The varied settlement map of the Upper Midwest reflects flows of people whose individual decisions have been motivated and constrained by massive migrations, social and political movements, conflicts, famines, and tyrannies in many corners of the world. At the same time, of course, their individual decisions and actions added up to these very same movements, migrations, and conflicts. There-suit has been a continuing avalanche of events with tumbling momentum and lives of their own. Mean while-within the world's established networks of settlement, transportation, and communication-streams of information, inventions, goods, and capital constantly flow to and from the region and within it. Those flows continue to change the maps of the region's population, employment, income, and connections. The environment is dynamic. The region is a product of the convergence of global natural and human forces.
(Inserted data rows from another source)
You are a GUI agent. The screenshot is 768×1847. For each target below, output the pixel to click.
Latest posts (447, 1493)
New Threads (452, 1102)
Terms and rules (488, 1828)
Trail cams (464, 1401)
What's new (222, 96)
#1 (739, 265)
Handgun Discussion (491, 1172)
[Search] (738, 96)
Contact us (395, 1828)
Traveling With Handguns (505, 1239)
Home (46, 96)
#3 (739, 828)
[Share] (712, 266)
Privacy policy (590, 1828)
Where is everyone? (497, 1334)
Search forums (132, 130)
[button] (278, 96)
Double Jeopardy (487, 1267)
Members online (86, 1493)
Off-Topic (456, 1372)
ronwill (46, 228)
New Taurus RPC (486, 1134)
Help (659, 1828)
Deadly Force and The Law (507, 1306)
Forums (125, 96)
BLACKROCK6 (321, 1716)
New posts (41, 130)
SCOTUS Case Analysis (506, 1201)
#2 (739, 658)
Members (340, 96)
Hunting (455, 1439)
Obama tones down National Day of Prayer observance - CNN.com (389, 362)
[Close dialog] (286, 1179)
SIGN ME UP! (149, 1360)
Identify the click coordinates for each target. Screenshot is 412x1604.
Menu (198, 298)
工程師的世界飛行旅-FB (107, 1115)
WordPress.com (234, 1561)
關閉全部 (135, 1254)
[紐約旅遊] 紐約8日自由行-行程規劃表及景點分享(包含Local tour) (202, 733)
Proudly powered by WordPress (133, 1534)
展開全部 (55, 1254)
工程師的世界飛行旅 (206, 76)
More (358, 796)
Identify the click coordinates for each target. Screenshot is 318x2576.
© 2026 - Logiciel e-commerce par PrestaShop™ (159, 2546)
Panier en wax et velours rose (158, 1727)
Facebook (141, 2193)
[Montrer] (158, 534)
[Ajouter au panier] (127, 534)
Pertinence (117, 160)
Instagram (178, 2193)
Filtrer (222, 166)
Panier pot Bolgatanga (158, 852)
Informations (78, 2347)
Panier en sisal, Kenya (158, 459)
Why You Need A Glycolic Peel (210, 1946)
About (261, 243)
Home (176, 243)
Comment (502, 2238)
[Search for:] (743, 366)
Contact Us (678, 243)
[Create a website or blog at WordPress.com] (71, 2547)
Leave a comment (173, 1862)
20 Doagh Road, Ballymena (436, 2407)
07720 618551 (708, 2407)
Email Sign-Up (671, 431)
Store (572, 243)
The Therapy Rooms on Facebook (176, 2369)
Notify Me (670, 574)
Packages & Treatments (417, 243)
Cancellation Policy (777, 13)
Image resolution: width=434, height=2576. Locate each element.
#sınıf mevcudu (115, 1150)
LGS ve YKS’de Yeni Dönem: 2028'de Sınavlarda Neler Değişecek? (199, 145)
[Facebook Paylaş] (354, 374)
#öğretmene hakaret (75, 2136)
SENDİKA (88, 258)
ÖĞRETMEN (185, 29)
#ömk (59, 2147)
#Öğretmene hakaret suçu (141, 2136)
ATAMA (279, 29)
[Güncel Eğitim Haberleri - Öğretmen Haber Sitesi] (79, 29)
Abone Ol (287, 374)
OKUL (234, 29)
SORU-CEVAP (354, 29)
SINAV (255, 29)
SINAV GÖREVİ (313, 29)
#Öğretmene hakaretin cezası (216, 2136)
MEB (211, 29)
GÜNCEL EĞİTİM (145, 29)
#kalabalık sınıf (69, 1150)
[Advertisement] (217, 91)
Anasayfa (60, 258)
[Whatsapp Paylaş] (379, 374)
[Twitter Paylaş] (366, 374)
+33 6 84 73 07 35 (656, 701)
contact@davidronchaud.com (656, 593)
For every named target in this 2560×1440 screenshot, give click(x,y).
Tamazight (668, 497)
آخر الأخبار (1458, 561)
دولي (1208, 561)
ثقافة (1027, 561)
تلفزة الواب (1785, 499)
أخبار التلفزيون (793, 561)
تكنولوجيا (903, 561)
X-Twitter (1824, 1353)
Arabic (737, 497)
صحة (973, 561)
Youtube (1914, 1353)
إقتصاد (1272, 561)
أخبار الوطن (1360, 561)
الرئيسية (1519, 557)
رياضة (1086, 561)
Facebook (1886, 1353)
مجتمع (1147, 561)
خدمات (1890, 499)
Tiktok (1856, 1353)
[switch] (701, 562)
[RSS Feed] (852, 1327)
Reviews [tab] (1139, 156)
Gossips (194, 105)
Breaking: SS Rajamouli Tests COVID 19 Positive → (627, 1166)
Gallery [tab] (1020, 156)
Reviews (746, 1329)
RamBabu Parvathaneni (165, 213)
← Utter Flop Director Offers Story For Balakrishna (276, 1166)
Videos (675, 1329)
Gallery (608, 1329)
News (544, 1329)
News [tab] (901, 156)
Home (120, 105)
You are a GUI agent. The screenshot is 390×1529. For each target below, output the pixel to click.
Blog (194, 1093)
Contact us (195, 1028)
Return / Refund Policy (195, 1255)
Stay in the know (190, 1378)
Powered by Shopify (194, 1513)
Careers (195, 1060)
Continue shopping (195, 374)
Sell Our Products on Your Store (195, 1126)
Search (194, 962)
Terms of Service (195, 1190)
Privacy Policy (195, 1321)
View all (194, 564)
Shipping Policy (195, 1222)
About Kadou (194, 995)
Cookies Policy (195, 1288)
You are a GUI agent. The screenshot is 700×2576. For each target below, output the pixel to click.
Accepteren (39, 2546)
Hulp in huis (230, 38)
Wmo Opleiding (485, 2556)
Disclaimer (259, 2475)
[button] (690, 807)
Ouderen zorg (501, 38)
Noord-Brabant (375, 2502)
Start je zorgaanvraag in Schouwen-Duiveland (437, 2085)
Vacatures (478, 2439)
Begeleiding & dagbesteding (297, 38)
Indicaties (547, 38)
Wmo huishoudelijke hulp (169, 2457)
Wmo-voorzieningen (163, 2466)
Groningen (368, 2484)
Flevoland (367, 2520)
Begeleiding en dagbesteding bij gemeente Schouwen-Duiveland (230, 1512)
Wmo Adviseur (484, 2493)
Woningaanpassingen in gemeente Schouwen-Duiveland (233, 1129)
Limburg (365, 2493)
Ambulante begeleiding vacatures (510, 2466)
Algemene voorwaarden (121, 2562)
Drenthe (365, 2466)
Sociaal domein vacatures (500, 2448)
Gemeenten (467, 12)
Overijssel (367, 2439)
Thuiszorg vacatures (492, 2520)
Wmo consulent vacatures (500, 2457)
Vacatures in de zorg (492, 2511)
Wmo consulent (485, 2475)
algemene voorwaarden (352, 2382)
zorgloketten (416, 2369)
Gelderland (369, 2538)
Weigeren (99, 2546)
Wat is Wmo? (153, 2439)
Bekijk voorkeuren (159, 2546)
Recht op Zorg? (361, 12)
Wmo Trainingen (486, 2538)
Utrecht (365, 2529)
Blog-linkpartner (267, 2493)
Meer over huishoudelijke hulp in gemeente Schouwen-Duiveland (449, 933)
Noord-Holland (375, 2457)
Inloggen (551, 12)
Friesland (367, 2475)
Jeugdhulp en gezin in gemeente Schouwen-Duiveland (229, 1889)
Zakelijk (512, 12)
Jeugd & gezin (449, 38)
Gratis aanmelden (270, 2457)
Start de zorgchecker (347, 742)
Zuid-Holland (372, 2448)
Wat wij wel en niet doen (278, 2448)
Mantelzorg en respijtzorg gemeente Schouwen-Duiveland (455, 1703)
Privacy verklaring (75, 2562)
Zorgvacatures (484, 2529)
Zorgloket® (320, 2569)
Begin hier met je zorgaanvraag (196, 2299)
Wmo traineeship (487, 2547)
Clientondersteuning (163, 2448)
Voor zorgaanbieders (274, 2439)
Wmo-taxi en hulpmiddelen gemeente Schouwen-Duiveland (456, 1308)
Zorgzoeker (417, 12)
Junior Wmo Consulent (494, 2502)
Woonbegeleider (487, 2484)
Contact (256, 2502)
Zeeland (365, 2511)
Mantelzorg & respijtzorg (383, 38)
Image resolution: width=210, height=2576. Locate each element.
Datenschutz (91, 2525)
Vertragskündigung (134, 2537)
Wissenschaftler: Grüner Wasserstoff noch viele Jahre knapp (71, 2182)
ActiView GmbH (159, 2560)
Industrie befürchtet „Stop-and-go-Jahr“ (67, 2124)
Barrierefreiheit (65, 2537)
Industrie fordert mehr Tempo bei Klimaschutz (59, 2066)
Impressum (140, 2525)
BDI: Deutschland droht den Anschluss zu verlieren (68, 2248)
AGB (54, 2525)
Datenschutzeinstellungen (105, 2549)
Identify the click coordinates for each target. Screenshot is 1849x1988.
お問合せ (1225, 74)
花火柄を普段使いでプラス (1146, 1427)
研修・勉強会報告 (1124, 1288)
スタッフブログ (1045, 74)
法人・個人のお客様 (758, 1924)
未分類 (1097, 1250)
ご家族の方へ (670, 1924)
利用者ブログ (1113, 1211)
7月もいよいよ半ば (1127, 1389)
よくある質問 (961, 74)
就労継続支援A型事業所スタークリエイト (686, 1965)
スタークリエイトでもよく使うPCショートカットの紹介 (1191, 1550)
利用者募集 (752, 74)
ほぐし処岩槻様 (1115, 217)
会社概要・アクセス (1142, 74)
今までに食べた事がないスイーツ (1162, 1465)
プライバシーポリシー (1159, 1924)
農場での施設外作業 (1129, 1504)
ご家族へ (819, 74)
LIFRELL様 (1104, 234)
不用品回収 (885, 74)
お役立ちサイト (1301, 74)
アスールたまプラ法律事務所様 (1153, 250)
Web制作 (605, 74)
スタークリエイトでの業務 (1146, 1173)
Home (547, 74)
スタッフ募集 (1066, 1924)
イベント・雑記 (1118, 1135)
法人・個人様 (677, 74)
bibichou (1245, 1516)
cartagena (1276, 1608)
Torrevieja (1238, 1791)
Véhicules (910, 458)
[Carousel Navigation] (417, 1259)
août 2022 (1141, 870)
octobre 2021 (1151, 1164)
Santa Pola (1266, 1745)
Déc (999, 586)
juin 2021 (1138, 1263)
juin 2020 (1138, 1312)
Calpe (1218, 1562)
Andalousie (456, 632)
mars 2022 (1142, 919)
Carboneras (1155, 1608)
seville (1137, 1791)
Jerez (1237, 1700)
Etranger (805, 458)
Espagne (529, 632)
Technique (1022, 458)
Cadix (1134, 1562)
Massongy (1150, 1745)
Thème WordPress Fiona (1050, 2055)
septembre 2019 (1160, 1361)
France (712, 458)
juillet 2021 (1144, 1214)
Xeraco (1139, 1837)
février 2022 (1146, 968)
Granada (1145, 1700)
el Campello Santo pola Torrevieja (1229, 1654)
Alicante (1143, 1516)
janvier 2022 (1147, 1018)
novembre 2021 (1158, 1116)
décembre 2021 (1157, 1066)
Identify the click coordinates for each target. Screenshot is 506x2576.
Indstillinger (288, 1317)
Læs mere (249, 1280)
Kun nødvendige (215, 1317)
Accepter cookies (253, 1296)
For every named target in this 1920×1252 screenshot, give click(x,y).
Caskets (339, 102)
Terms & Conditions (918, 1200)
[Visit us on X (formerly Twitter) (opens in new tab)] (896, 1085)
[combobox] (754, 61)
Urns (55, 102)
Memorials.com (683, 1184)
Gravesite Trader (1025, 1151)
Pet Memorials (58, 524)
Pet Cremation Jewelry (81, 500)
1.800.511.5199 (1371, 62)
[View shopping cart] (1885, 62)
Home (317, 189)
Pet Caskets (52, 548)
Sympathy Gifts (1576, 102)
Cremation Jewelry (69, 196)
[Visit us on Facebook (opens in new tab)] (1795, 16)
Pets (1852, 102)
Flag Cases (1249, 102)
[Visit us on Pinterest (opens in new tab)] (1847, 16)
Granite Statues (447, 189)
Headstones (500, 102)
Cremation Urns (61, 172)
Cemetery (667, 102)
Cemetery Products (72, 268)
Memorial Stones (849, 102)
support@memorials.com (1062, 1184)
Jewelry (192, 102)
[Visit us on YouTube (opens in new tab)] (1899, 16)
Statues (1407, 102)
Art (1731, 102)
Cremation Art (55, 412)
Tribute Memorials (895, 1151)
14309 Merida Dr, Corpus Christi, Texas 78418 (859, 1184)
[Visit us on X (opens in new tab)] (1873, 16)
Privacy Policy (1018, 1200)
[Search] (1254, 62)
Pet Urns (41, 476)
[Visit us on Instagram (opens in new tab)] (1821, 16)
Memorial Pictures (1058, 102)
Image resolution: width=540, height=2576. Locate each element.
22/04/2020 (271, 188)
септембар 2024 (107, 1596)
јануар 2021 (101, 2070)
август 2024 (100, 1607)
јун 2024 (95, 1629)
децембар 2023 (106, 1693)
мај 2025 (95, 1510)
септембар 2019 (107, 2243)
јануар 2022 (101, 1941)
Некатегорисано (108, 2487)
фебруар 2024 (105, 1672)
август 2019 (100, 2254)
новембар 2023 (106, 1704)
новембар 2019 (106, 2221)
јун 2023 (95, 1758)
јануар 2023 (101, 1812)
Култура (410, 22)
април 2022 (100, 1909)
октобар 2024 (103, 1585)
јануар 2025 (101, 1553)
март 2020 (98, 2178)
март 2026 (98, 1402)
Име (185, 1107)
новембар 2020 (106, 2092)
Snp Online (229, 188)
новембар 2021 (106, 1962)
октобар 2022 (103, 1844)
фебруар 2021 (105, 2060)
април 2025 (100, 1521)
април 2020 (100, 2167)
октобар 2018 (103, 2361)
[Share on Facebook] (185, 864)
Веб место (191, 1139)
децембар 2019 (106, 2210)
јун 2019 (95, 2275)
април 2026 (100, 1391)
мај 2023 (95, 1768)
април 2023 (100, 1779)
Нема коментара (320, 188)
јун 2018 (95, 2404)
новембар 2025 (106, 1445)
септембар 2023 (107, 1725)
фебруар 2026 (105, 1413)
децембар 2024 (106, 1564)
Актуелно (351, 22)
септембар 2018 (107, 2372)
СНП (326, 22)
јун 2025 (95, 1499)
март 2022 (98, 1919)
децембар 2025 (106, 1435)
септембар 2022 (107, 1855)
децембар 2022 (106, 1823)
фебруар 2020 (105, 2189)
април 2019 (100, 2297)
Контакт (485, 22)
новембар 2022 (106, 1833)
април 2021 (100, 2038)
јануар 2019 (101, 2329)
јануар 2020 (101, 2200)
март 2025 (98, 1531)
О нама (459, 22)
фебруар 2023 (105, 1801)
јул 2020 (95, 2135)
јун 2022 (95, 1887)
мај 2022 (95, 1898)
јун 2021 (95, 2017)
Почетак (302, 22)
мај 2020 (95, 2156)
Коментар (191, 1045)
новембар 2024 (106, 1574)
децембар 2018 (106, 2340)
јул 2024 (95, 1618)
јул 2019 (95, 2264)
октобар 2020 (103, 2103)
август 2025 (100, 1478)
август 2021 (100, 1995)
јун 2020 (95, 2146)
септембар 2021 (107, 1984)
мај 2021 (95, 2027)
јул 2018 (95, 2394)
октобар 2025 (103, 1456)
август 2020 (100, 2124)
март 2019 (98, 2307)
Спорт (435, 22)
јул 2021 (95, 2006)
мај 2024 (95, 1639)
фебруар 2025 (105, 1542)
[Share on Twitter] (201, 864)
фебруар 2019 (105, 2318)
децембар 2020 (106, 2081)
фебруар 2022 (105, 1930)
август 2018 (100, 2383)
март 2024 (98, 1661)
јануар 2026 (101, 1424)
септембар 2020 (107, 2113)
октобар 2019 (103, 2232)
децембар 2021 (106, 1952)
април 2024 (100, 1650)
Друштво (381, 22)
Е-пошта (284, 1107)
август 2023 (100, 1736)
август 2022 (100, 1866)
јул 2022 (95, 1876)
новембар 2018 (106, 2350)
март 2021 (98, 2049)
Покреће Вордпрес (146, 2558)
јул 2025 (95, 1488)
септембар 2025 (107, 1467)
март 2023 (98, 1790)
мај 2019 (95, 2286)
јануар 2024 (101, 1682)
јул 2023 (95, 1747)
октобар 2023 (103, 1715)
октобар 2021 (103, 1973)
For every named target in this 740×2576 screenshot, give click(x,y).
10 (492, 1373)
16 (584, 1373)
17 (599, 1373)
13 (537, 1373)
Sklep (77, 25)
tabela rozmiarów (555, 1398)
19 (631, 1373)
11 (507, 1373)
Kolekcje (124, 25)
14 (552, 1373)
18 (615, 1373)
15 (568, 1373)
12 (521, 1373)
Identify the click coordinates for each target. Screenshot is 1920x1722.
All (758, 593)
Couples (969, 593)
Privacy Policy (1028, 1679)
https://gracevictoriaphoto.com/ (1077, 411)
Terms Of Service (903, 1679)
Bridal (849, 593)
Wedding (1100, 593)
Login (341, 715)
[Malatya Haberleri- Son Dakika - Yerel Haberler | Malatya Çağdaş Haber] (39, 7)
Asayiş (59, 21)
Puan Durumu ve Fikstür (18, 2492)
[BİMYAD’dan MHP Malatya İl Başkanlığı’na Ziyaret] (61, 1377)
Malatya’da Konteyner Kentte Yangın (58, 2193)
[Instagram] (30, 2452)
Little more than a century ago the Upper Midwest region was an embryo. Most of the land lay beyond the American frontier. In a century it became a prosperous, integral part of the world economy. The region today is a complex network of farms, small towns, cities, metropolitan areas, and connecting routes.

 

So, those who pose serious questions about the region seek to understand that remarkable transformation. What accounts for the Upper Midwest's location, shape, and look? What has been the anatomy of its initial development? Of its adaptation to dramatic national and worldwide changes? Why and how much has the region's identity persisted amid so much change?

One way to try to comprehend the process of change is through geographical snapshots of the region's settlement at different times. Three times are especially critical. Around 1870 American Indians sparsely occupied the land. The white invasions of the Upper Midwest on a large scale had just begun. The growth of the United States as a major steel producer and the steel rail era of transcontinental railroad building had just begun. By 1920 the occupation of the region by whites was essentially complete. The Northwest Empire had been created. The era of the automobile, airplane, cheap oil, and electronic communication was just emerging on a large scale. In the 1970s and 1980s, products of the era that began around 1920 are in place: industrialized agriculture, metropolitan settlements, highway-air-electronic networks. The empire has become in many ways a neighborhood in an increasingly unstable, intense, worldwide circulation system.12

In the 1980s we are now entering a stage of unprecedented growth of awareness of the worldwide system and its complexity.

 

   Those three widely separated times frame two major epochs for understanding the Upper Midwest: an epoch of development and rapid population growth between 1870 and 1920, and an epoch of great adaptation and economic growth between 1920 and the 1980s. The two periods, in sequence, also provide some background for us to think about further change and adaptation in another period, beyond the 1980s.